What you are asked to do:
In the records below, find the line containing "Screen dimensions: 495x743" and the line containing "Image resolution: width=1097"; please repeat exactly the lines from one to the other, both included, and nothing more.

[Stored data]
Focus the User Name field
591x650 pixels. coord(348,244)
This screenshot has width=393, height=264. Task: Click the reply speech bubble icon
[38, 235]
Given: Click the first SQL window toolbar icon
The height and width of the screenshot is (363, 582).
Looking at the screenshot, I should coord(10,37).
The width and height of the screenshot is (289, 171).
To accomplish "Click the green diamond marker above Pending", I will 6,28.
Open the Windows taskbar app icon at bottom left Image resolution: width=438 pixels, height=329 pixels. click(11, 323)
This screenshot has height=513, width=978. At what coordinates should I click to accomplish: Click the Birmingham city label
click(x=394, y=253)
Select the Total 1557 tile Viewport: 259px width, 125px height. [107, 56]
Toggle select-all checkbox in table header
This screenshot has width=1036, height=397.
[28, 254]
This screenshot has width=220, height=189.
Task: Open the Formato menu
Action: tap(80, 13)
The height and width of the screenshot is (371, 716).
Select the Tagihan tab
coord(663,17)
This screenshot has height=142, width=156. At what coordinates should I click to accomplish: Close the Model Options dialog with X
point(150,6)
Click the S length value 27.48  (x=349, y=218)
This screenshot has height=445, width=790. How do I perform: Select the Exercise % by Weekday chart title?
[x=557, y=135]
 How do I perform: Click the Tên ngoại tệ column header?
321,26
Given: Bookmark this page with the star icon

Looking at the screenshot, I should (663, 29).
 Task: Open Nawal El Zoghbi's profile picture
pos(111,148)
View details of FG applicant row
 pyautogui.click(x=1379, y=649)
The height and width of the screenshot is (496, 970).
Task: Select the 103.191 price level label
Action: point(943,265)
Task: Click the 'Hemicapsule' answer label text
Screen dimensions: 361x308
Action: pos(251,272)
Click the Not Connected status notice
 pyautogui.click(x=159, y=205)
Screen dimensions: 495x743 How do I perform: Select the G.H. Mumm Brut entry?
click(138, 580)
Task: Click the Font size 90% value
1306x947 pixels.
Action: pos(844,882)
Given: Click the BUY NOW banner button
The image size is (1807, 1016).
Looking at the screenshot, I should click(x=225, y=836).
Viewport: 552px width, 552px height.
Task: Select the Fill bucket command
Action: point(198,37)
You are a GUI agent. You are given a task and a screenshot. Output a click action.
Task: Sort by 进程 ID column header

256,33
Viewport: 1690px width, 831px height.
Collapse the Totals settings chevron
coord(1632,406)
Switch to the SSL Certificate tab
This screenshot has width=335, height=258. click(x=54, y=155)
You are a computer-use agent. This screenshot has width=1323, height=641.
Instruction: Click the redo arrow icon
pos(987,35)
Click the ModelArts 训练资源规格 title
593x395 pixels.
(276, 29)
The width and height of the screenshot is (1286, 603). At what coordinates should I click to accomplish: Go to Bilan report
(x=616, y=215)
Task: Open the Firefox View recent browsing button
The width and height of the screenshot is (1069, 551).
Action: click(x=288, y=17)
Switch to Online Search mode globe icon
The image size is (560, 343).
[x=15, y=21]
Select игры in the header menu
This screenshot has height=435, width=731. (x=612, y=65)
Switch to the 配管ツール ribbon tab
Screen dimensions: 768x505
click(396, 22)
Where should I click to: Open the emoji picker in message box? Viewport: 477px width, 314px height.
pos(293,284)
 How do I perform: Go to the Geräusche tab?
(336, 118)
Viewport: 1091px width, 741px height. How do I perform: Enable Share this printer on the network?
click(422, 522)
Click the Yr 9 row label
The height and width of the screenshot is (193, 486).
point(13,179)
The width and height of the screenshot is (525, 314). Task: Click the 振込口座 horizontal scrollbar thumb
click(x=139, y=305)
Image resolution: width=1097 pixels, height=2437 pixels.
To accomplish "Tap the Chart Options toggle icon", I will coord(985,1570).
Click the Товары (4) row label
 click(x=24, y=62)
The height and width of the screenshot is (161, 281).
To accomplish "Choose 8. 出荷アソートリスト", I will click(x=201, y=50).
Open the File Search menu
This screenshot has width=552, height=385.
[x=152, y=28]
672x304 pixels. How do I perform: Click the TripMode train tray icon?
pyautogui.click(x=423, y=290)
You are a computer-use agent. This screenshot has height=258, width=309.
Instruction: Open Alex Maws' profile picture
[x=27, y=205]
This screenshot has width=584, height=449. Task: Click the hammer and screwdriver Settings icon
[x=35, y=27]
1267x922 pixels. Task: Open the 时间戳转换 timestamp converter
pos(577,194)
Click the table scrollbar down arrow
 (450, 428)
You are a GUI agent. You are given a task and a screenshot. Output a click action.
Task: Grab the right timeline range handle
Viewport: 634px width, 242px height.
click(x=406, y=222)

Exercise answer:
Screen dimensions: 495x743 How do I perform: Select the G.H. Mumm Brut entry?
click(138, 580)
Task: Click the Font size 90% value
1306x947 pixels.
Action: pos(844,882)
Given: Click the BUY NOW banner button
The image size is (1807, 1016).
Looking at the screenshot, I should click(x=225, y=836).
Viewport: 552px width, 552px height.
Task: Select the Fill bucket command
Action: point(198,37)
You are a GUI agent. You are given a task and a screenshot. Output a click action.
Task: Sort by 进程 ID column header

256,33
Viewport: 1690px width, 831px height.
Collapse the Totals settings chevron
coord(1632,406)
Switch to the SSL Certificate tab
This screenshot has width=335, height=258. click(x=54, y=155)
You are a computer-use agent. This screenshot has width=1323, height=641.
Instruction: Click the redo arrow icon
pos(987,35)
Click the ModelArts 训练资源规格 title
593x395 pixels.
(276, 29)
The width and height of the screenshot is (1286, 603). At what coordinates should I click to accomplish: Go to Bilan report
(x=616, y=215)
Task: Open the Firefox View recent browsing button
The width and height of the screenshot is (1069, 551).
Action: click(x=288, y=17)
Switch to Online Search mode globe icon
The image size is (560, 343).
[x=15, y=21]
Select игры in the header menu
This screenshot has height=435, width=731. (x=612, y=65)
Switch to the 配管ツール ribbon tab
Screen dimensions: 768x505
click(396, 22)
Where should I click to: Open the emoji picker in message box? Viewport: 477px width, 314px height.
pos(293,284)
 How do I perform: Go to the Geräusche tab?
(336, 118)
Viewport: 1091px width, 741px height. How do I perform: Enable Share this printer on the network?
click(422, 522)
Click the Yr 9 row label
The height and width of the screenshot is (193, 486).
point(13,179)
The width and height of the screenshot is (525, 314). Task: Click the 振込口座 horizontal scrollbar thumb
click(x=139, y=305)
Image resolution: width=1097 pixels, height=2437 pixels.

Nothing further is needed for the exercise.